----- Provided data -----

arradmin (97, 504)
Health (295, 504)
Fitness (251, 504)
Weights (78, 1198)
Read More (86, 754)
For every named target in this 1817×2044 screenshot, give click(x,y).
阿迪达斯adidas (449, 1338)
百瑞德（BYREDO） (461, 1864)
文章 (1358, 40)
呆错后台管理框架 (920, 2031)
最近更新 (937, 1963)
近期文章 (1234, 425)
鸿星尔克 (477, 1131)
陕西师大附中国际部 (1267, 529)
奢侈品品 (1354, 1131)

-----

- **Exercise requirements**
Copy from the line with "百瑞德（BYREDO） (461, 1864)" to the final line of the records, inclusive, and add nothing else.

- **Solution for this task**
百瑞德（BYREDO） (461, 1864)
文章 (1358, 40)
呆错后台管理框架 (920, 2031)
最近更新 (937, 1963)
近期文章 (1234, 425)
鸿星尔克 (477, 1131)
陕西师大附中国际部 (1267, 529)
奢侈品品 (1354, 1131)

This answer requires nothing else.